== Задания ==
- A) Проверьте, верны ли по отрывку об одаренных школьниках эти утверждения: (i) университет направил в школы Казани доцентов, аспирантов и студентов-дипломников; (ii) аспирант Новоселов заметил Диму, когда тот учился в девятом классе; (iii) увлекшись математикой, Дима перестал ходить на бокс. На каждое ответьте «да» или «нет» и процитируйте слова отрывка, которые это решают.
- B) Перепишите слово в слово из отрывка об одаренных школьниках всё, что идет от слов «Не и это не» вниз до слов «видел на лекции.».

== Отрывок ==
►

Не и это не все. Университет признал свою позицию пассивной. Он целиком зависел от школ, от школьных учителей, а Гусарская, как-никак, была скорее исключением, чем правилом. Надо было перестроить работу. Не ждать, пока желающие явятся в университет (одного желания заняться наукой мало), а идти навстречу талантам. Профессора университета решили создать у себя своеобразный фонд одаренных физиков и математиков, или, как они говорили, «задел». И года два назад отправили в школы Казани, во все школы, своих доцентов, аспирантов, студентов-дипломников. В результате были отобраны по одному, по двое ребят из каждой школы. Их-то, этих отобранных, отборных, я и видел на лекции.

А иных не видел — они переросли школьный кружок. Аспирант Новоселов открыл в одной из школ редкостный талант. Талант звали Димой, он учился в седьмом классе и мечтал стать чемпионом по боксу. Кроме того, ему нравилась математика. Аспирант взял над талантом шефство. К девятому классу мальчик Дима закончил изучение римановой геометрии и тензорного анализа. Это «проходят» студенты пятого курса. Иными словами, девятиклассник освоил курс высшей математики в объеме университета. Впрочем, как мне сказали, секцию бокса он тоже посещал исправно.

◄

== Материал ==
►

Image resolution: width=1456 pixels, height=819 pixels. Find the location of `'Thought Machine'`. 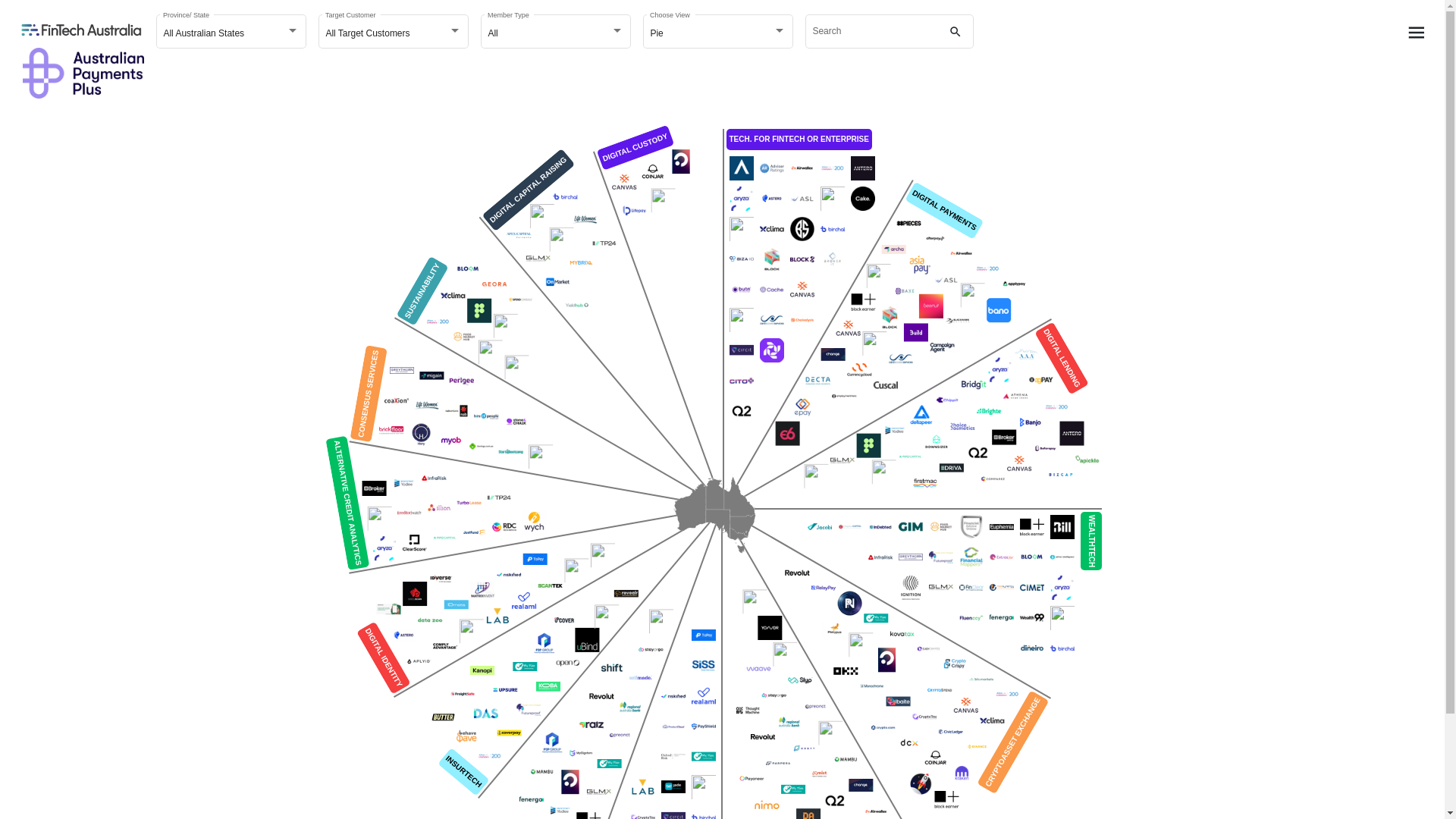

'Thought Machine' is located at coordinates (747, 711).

◄
►

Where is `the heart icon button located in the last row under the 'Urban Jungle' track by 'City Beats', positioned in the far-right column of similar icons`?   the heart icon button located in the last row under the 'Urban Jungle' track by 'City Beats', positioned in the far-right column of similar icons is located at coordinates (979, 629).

◄

== Ответы ==
- A)
(i) Да: «отправили в школы Казани, во все школы, своих доцентов, аспирантов, студентов-дипломников».
(ii) Нет: «он учился в седьмом классе».
(iii) Нет: «секцию бокса он тоже посещал исправно».

- B)
Не и это не все. Университет признал свою позицию пассивной. Он целиком зависел от школ, от школьных учителей, а Гусарская, как-никак, была скорее исключением, чем правилом. Надо было перестроить работу. Не ждать, пока желающие явятся в университет (одного желания заняться наукой мало), а идти навстречу талантам. Профессора университета решили создать у себя своеобразный фонд одаренных физиков и математиков, или, как они говорили, «задел». И года два назад отправили в школы Казани, во все школы, своих доцентов, аспирантов, студентов-дипломников. В результате были отобраны по одному, по двое ребят из каждой школы. Их-то, этих отобранных, отборных, я и видел на лекции.